West and McKinley state that the site of a deep repository should be chosen
so that radionuclides take tens of thousands of years to reach drinking water
aquifers, so that the radioactivity in a dump has time to decay. In fact,
Britain’s nuclear waste disposal company, Nirex, predicts that groundwater can
travel through the connected networks of fractures in the rock at the proposed
Sellafield dump site in a mere ten to a hundred years. These are the tiny
estimated times that contaminated groundwater takes to leak from the waste into
the aquifer above.
Not only is there no minimum groundwater travel time in British regulations,
a formal site selection procedure has not been followed.
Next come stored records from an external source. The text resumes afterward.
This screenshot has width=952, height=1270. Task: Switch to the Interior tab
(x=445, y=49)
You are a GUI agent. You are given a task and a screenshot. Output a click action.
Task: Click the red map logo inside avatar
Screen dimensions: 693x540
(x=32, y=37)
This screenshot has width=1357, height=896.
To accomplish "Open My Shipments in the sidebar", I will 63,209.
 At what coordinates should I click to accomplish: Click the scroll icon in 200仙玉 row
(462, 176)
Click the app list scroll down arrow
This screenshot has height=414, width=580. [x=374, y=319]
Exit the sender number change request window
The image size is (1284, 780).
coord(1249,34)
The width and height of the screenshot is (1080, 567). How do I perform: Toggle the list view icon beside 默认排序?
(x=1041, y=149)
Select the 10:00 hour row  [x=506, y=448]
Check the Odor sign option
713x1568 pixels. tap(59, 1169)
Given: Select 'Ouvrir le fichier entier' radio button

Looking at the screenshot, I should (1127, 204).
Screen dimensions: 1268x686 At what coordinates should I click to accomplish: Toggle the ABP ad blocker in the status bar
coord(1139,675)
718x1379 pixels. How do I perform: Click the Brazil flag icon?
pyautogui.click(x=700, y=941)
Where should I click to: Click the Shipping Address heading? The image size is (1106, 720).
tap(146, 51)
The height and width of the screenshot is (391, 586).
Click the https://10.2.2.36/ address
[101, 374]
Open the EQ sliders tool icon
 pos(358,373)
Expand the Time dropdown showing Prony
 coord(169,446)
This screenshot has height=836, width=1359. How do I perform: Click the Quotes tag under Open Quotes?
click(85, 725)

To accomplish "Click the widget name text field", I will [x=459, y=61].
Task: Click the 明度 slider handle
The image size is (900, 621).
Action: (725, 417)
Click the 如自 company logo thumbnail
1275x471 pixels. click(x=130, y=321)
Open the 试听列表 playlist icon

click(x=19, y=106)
Geological criteria
designed to avoid such complex, fractured, earthquake-prone sites as Sellafield
have therefore been ignored.
Advertisement
Partly as a result of this, Nirex’s predictions of the cancer risk to future
generations (particularly infants and children) now exceed the regulatory risk
target when an agricultural well is used to obtain water from the aquifer above
the waste. Instead of showing the “extreme caution” West and McKinley advise,
the government has weakened the regulations so the risk target no longer has to
be met.
Perhaps the authorities have quietly reformulated Murphy’s Law itself?
Presumably it now reads: “Cross your fingers and start digging.”